The main benefit of creating your own is that you can define your base CIDR
block to be something that makes more sense to you. With subnets separated out
by use cases, in a more logical and memorable way.

As an example:

A root CIDR block of 10.0.0.0/16 will give you ~65536 usable addresses - more
than enough for many projects.

You can create a "public" subnet (10.0.1.0/24 - ~256 addresses available) and
route all traffic in this subnet directly to an internet gateway. Things you
want to put in here include load balancers, and your NAT gateway (which will
be used by private subnets).

Then create a "private" subnet (10.0.2.0/24) and route all traffic in this
subnet to your NAT gateway (which lives in the public subnet). Resources in
this subnet will have all internet traffic routed through the NAT gateway,
preventing direct access from the internet, just like your home router is a
buffer for your PC.

You can get creative here. Adding a subnet 10.0.16.0/20 will give you ~4096
addresses, which is useful for lambdas that need to scale horizontally (each
one consumes a private IP address). Also, if your lambdas need internet
access, to call an API for example, you _must_ route traffic through a NAT
gateway.

It may seem like a lot to setup, but once you have it up and running, you save
yourself a lot of headache in the long run. You can quickly identify network
configuration errors by knowing the local IP of a resource. "Why can't I ssh
directly into my EC2 instance? Oh, because it's IP is 10.0.2.45, meaning it's
in a my private subnet)"

------
danial
If you are hand-managing VPCs then there is every chance that this additional
layer of complexity will lead to mistakes. You could argue that the increase
in cognitive load of managing them can offset the benefits of an additional
defense-in-depth control. New developers joining the team are likely to make
mistakes and this is the sort of thing that doesn't get caught in code reviews
either.

However, VPC configurations are an essential defense-in-depth that can be
programmatically managed. AWS-managed VPCs are certainly not hand managed.
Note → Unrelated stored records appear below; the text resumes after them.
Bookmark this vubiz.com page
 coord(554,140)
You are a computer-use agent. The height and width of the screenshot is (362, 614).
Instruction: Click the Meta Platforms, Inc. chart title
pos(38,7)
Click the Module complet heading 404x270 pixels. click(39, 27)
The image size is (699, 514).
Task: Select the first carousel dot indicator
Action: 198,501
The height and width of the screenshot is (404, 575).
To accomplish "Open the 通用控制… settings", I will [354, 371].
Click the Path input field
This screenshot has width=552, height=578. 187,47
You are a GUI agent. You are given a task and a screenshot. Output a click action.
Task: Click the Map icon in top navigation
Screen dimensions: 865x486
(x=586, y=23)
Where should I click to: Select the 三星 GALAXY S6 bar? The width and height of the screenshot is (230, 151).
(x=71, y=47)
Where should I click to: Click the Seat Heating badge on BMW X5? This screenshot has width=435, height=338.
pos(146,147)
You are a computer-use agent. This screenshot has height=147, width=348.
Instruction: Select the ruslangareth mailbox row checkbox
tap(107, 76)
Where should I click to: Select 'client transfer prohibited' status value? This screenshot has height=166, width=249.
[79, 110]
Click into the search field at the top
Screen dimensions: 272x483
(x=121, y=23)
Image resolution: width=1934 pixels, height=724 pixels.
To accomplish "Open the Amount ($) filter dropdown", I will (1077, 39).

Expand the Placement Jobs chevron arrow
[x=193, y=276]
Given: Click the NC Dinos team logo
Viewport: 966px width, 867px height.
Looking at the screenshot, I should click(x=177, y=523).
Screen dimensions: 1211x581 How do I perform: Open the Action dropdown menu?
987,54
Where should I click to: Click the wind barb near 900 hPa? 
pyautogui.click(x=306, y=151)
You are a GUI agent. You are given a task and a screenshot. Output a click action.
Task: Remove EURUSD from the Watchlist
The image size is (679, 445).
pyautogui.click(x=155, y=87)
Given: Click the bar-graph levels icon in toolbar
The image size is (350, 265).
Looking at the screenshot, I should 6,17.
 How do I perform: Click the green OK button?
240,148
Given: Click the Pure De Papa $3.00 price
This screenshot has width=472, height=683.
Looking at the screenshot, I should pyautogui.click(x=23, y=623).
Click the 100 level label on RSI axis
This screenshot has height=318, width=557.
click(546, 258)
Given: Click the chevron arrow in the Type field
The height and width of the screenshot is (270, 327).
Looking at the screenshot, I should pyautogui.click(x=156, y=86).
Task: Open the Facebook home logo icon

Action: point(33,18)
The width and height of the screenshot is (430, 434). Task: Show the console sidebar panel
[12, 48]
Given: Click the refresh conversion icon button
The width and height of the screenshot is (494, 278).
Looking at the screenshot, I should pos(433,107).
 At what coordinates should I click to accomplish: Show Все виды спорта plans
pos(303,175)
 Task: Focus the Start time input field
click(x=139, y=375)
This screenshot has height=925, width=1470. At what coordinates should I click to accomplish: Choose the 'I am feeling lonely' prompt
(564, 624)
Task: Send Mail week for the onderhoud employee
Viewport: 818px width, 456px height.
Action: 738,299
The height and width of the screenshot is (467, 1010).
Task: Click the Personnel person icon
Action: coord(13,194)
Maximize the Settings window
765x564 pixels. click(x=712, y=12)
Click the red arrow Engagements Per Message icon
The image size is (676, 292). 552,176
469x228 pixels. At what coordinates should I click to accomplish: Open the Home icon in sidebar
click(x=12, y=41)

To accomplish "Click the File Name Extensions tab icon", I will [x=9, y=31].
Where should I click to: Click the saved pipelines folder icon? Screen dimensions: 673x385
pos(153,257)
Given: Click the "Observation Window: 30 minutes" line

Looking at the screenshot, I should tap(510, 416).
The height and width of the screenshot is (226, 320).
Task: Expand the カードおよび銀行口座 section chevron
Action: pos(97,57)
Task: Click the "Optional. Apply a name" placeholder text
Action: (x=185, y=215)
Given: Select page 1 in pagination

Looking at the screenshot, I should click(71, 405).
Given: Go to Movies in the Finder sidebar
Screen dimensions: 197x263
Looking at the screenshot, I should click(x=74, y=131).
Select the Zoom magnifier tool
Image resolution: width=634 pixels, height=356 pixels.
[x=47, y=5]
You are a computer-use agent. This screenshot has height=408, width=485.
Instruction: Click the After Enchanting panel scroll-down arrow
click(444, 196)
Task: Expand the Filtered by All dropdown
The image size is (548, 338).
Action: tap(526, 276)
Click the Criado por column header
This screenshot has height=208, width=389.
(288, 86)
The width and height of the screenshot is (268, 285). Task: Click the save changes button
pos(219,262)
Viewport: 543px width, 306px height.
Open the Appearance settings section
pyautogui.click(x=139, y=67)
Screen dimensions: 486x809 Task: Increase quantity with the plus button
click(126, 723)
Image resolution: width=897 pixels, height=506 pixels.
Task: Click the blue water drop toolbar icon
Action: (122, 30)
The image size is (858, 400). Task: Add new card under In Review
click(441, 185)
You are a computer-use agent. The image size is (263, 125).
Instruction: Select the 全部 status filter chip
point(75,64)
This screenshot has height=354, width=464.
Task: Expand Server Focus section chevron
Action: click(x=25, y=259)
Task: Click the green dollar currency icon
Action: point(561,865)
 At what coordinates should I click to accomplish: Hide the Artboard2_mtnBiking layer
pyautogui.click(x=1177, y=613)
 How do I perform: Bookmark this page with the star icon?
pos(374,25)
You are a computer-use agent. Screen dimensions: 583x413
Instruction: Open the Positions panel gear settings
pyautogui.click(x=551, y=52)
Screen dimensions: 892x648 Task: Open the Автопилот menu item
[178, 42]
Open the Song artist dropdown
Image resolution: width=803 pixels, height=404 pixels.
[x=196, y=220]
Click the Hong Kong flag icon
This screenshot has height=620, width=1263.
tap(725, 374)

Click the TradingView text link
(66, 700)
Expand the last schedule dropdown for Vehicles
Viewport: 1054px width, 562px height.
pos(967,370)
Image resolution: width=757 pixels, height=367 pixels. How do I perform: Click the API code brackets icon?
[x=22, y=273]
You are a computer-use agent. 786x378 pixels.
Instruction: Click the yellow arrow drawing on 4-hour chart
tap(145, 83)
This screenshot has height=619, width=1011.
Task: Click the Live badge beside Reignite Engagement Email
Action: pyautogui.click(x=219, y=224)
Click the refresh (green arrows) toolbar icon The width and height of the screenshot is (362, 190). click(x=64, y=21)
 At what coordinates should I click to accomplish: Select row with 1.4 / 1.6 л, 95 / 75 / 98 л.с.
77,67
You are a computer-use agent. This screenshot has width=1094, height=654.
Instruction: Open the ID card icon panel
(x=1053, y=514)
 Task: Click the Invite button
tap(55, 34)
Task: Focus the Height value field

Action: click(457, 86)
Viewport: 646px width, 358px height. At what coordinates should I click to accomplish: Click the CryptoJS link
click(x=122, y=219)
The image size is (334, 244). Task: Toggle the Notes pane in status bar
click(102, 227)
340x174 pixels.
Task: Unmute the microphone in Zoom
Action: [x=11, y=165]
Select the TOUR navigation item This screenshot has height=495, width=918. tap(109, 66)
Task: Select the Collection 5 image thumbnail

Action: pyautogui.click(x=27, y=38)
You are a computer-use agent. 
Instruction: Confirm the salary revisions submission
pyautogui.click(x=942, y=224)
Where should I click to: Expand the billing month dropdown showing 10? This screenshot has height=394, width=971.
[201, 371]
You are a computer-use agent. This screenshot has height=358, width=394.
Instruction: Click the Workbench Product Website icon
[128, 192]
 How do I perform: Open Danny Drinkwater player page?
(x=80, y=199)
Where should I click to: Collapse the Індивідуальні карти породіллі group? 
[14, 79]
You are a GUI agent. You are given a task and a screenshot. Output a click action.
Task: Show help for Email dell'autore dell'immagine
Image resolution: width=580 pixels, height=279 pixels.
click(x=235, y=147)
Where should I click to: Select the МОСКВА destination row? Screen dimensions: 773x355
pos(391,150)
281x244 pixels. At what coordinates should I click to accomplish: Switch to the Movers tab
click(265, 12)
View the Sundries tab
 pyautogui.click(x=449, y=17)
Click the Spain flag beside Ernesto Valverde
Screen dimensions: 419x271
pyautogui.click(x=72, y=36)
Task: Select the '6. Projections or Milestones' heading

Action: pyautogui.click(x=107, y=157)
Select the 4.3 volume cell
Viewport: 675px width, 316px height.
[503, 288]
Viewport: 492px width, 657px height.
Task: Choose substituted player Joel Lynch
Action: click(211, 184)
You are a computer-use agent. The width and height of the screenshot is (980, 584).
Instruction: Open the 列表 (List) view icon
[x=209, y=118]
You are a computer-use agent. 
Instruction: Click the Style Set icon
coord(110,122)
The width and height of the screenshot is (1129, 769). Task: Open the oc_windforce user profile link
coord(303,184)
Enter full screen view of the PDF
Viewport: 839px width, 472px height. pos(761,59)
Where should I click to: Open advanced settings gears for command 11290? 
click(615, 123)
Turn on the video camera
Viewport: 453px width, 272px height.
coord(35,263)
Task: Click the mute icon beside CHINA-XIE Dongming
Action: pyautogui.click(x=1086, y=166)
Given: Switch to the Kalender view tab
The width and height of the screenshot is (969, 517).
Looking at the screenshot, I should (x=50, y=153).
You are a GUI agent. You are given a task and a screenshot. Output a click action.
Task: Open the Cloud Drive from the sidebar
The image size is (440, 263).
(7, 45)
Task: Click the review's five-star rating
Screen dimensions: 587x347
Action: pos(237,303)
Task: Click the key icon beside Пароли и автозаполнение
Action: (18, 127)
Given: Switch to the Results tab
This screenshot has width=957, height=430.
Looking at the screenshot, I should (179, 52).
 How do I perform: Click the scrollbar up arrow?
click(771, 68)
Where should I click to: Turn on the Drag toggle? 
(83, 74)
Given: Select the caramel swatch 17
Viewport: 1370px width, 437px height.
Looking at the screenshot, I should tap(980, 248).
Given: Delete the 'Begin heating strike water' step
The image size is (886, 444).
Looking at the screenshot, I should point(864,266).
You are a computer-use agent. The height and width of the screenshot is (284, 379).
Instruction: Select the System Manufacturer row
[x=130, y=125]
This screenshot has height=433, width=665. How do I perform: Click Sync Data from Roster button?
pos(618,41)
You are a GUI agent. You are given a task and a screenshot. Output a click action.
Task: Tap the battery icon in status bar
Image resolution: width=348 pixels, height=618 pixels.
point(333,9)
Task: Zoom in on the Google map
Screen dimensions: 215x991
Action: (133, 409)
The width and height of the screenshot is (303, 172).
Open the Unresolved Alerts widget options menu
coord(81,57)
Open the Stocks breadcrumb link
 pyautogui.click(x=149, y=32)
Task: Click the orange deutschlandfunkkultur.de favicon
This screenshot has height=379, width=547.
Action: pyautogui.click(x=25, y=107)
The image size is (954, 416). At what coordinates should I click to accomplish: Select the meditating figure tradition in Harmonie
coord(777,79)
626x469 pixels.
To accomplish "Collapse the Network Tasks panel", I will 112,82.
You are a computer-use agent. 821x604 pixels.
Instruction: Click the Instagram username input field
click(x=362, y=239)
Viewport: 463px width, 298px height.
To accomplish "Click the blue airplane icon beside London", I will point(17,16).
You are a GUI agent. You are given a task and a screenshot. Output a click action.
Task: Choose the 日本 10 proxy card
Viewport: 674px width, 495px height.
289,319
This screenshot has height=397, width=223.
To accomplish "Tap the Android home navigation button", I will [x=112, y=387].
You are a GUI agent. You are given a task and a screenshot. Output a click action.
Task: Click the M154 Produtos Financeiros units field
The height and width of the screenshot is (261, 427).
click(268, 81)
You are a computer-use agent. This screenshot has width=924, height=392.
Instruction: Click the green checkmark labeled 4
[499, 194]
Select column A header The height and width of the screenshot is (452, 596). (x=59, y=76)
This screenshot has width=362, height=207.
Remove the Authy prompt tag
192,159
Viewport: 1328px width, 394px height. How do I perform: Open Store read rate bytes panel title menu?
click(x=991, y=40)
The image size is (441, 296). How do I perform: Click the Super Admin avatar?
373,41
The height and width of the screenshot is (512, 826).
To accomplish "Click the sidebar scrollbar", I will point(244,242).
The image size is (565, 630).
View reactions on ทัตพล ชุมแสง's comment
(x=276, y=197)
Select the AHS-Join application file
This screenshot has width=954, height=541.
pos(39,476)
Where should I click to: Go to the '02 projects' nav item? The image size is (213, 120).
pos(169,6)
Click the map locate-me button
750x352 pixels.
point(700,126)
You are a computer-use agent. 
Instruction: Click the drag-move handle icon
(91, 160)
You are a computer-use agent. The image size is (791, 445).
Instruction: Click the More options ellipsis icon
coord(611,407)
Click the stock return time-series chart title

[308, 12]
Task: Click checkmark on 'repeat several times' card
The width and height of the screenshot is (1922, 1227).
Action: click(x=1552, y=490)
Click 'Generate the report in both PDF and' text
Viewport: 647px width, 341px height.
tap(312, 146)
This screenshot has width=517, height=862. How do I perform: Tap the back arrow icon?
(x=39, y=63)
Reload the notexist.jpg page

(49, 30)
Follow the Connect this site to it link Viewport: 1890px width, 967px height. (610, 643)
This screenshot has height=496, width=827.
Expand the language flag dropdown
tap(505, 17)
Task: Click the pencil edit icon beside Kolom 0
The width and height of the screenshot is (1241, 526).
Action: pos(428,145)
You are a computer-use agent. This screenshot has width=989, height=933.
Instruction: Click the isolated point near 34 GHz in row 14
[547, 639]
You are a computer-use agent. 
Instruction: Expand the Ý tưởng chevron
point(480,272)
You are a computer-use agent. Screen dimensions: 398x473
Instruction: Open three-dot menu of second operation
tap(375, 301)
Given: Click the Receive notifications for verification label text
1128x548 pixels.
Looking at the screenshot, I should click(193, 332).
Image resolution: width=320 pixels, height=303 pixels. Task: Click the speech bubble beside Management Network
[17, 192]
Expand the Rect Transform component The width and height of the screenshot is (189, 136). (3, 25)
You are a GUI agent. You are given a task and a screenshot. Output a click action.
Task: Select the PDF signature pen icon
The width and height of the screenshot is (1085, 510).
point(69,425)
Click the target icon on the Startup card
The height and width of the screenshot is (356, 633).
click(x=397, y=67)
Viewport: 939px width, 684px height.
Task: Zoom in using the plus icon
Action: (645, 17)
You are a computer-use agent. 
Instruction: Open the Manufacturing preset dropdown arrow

While maintaining Cloudformation or Terraform templates is still a pain, the
good news is that it is becoming increasingly easier via frameworks like AWS
CDK. This allows your deployment code to programatically generate the
infrastructure and VPC configuration. This decreases the likelihood of
mistakes made in configuration and increases the chances of such mistakes
being caught during code reviews.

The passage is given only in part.